Open jixiedy opened this issue 4 years ago • 1 comments

May I ask you 2 question:

  1. why The F1 function in ‘auxiliaries/eval_ metrics_ one_dataset 'is annotated, and instead it is set to 0?
  2. For an image retrieval dataset similar to VehicleID but with only one gallery, what needs to be modified for training and testing?

jixiedy avatar Oct 13 '20 03:10 jixiedy

Hey,

  1. Thank you for noting this, I had commented this out for a period during development to increase evaluation speed when I was looking at some metrics other than F1. If you would like to compute F1 then uncomment line 221 in 'auxiliaries/eval_ metrics_ one_dataset'
  2. So for both training and testing, you just need a dictionary where the keys are the class names, and the corresponding values are the list of image paths for the images in that class.

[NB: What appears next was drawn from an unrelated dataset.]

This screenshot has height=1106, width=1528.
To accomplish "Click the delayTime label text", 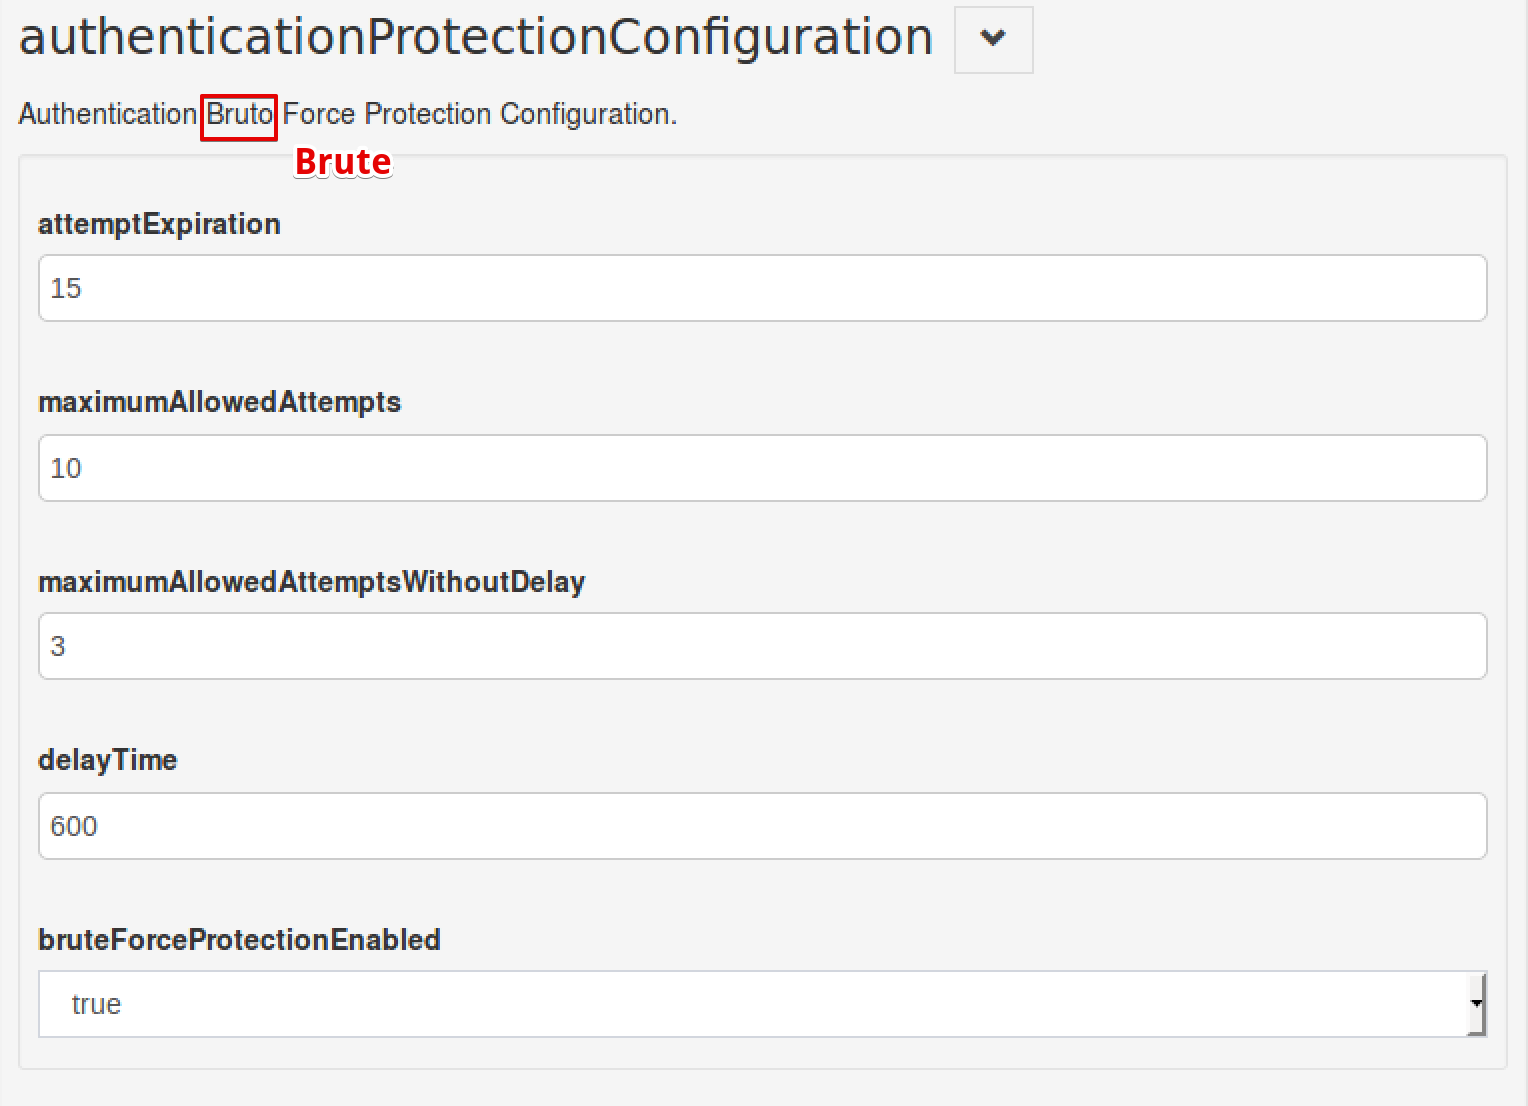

For example in 'datasets/give_VehicleID_dataset', lines 116 to 164 are simply preparing these dictionaries (train_image_dict, small_test_dict, medium_test_dict, large_test_dict). This is not specialised for Vehicle ID, and works similarly for any retrieval dataset (in your case there is just one test dictionary).

For a new dataset, you must create these dictionaries, and then pass them to TrainDatasetsmoothap() and BaseTripletDataset(), for the training and test set, respectively. A more similar example to yours is INaturalist, which has just one test gallery. This dataset is formed in lines 49-101 in datasets.py . If you copy give_inaturalist_datasets() and replace the generation of train_image_dict and val_image_dict with the paths to your dataset, then that should work.

Let me know if you still have trouble

Andrew-Brown1 avatar Oct 13 '20 12:10 Andrew-Brown1